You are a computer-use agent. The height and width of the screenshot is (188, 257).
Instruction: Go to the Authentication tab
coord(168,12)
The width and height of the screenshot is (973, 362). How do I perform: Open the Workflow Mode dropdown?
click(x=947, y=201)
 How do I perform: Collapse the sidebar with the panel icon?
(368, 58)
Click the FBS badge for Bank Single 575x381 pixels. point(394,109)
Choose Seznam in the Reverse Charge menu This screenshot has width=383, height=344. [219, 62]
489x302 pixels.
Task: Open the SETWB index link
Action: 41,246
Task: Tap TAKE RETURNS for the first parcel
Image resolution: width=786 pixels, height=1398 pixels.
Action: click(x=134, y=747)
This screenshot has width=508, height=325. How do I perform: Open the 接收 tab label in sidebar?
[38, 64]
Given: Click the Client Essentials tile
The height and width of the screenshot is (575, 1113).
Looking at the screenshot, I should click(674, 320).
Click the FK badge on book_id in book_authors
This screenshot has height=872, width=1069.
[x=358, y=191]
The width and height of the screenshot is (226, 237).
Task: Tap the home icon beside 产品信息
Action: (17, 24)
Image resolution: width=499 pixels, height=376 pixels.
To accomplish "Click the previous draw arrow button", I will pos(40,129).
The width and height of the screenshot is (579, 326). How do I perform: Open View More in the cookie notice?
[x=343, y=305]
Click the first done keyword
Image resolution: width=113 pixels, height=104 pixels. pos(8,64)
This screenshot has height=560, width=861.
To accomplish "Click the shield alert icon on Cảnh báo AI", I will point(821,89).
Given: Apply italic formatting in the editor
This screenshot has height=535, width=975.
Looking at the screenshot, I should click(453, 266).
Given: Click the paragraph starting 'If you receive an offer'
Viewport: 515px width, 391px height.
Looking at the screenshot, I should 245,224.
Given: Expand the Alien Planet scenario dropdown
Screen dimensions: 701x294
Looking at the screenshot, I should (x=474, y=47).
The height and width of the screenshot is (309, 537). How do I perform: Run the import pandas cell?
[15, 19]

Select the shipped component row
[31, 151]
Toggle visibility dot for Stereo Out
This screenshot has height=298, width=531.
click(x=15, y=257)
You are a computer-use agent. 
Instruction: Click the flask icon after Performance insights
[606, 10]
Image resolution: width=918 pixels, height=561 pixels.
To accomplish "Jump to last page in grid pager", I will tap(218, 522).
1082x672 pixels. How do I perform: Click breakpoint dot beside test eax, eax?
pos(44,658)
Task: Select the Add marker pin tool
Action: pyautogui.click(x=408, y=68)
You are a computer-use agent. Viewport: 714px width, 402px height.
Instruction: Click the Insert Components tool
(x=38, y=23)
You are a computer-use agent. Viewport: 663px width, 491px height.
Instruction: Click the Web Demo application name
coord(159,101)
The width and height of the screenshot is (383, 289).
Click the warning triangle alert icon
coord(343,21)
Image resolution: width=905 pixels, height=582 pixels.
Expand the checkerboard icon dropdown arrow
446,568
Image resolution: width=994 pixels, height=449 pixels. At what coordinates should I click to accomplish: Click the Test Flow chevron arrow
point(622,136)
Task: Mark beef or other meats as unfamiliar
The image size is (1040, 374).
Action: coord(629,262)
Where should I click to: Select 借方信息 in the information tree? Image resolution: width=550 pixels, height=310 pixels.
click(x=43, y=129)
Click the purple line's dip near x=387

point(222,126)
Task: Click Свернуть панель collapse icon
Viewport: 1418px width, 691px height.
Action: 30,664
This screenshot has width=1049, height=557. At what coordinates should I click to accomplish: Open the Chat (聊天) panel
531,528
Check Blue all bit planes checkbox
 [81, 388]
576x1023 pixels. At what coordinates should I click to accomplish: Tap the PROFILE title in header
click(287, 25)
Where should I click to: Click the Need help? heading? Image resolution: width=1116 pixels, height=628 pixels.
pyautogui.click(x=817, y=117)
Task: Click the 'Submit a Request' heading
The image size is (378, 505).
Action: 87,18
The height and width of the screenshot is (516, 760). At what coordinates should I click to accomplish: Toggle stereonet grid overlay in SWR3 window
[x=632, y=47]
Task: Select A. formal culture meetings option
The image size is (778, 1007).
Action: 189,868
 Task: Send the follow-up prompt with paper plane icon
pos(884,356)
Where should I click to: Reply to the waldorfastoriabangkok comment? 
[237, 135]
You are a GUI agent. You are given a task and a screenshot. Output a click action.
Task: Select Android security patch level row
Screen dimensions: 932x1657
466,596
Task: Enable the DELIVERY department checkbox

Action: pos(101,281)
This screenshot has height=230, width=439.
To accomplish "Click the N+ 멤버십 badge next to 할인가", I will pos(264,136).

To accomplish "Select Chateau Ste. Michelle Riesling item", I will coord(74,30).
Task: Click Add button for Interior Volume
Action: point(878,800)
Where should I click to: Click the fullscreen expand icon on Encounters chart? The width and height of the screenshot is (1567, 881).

TASK INSTRUCTIONS ▸
Set down each entry again, exactly as written.

ANSWER TO THIS EXERCISE ▸
You are a computer-use agent. The height and width of the screenshot is (188, 257).
Instruction: Go to the Authentication tab
coord(168,12)
The width and height of the screenshot is (973, 362). How do I perform: Open the Workflow Mode dropdown?
click(x=947, y=201)
 How do I perform: Collapse the sidebar with the panel icon?
(368, 58)
Click the FBS badge for Bank Single 575x381 pixels. point(394,109)
Choose Seznam in the Reverse Charge menu This screenshot has width=383, height=344. [219, 62]
489x302 pixels.
Task: Open the SETWB index link
Action: 41,246
Task: Tap TAKE RETURNS for the first parcel
Image resolution: width=786 pixels, height=1398 pixels.
Action: click(x=134, y=747)
This screenshot has width=508, height=325. How do I perform: Open the 接收 tab label in sidebar?
[38, 64]
Given: Click the Client Essentials tile
The height and width of the screenshot is (575, 1113).
Looking at the screenshot, I should click(674, 320).
Click the FK badge on book_id in book_authors
This screenshot has height=872, width=1069.
[x=358, y=191]
The width and height of the screenshot is (226, 237).
Task: Tap the home icon beside 产品信息
Action: (17, 24)
Image resolution: width=499 pixels, height=376 pixels.
To accomplish "Click the previous draw arrow button", I will pos(40,129).
The width and height of the screenshot is (579, 326). How do I perform: Open View More in the cookie notice?
[x=343, y=305]
Click the first done keyword
Image resolution: width=113 pixels, height=104 pixels. pos(8,64)
This screenshot has height=560, width=861.
To accomplish "Click the shield alert icon on Cảnh báo AI", I will point(821,89).
Given: Apply italic formatting in the editor
This screenshot has height=535, width=975.
Looking at the screenshot, I should click(453, 266).
Given: Click the paragraph starting 'If you receive an offer'
Viewport: 515px width, 391px height.
Looking at the screenshot, I should 245,224.
Given: Expand the Alien Planet scenario dropdown
Screen dimensions: 701x294
Looking at the screenshot, I should (x=474, y=47).
The height and width of the screenshot is (309, 537). How do I perform: Run the import pandas cell?
[15, 19]

Select the shipped component row
[31, 151]
Toggle visibility dot for Stereo Out
This screenshot has height=298, width=531.
click(x=15, y=257)
You are a computer-use agent. 
Instruction: Click the flask icon after Performance insights
[606, 10]
Image resolution: width=918 pixels, height=561 pixels.
To accomplish "Jump to last page in grid pager", I will tap(218, 522).
1082x672 pixels. How do I perform: Click breakpoint dot beside test eax, eax?
pos(44,658)
Task: Select the Add marker pin tool
Action: pyautogui.click(x=408, y=68)
You are a computer-use agent. Viewport: 714px width, 402px height.
Instruction: Click the Insert Components tool
(x=38, y=23)
You are a computer-use agent. Viewport: 663px width, 491px height.
Instruction: Click the Web Demo application name
coord(159,101)
The width and height of the screenshot is (383, 289).
Click the warning triangle alert icon
coord(343,21)
Image resolution: width=905 pixels, height=582 pixels.
Expand the checkerboard icon dropdown arrow
446,568
Image resolution: width=994 pixels, height=449 pixels. At what coordinates should I click to accomplish: Click the Test Flow chevron arrow
point(622,136)
Task: Mark beef or other meats as unfamiliar
The image size is (1040, 374).
Action: coord(629,262)
Where should I click to: Select 借方信息 in the information tree? Image resolution: width=550 pixels, height=310 pixels.
click(x=43, y=129)
Click the purple line's dip near x=387

point(222,126)
Task: Click Свернуть панель collapse icon
Viewport: 1418px width, 691px height.
Action: 30,664
This screenshot has width=1049, height=557. At what coordinates should I click to accomplish: Open the Chat (聊天) panel
531,528
Check Blue all bit planes checkbox
 [81, 388]
576x1023 pixels. At what coordinates should I click to accomplish: Tap the PROFILE title in header
click(287, 25)
Where should I click to: Click the Need help? heading? Image resolution: width=1116 pixels, height=628 pixels.
pyautogui.click(x=817, y=117)
Task: Click the 'Submit a Request' heading
The image size is (378, 505).
Action: 87,18
The height and width of the screenshot is (516, 760). At what coordinates should I click to accomplish: Toggle stereonet grid overlay in SWR3 window
[x=632, y=47]
Task: Select A. formal culture meetings option
The image size is (778, 1007).
Action: 189,868
 Task: Send the follow-up prompt with paper plane icon
pos(884,356)
Where should I click to: Reply to the waldorfastoriabangkok comment? 
[237, 135]
You are a GUI agent. You are given a task and a screenshot. Output a click action.
Task: Select Android security patch level row
Screen dimensions: 932x1657
466,596
Task: Enable the DELIVERY department checkbox

Action: pos(101,281)
This screenshot has height=230, width=439.
To accomplish "Click the N+ 멤버십 badge next to 할인가", I will pos(264,136).

To accomplish "Select Chateau Ste. Michelle Riesling item", I will coord(74,30).
Task: Click Add button for Interior Volume
Action: point(878,800)
Where should I click to: Click the fullscreen expand icon on Encounters chart? The width and height of the screenshot is (1567, 881).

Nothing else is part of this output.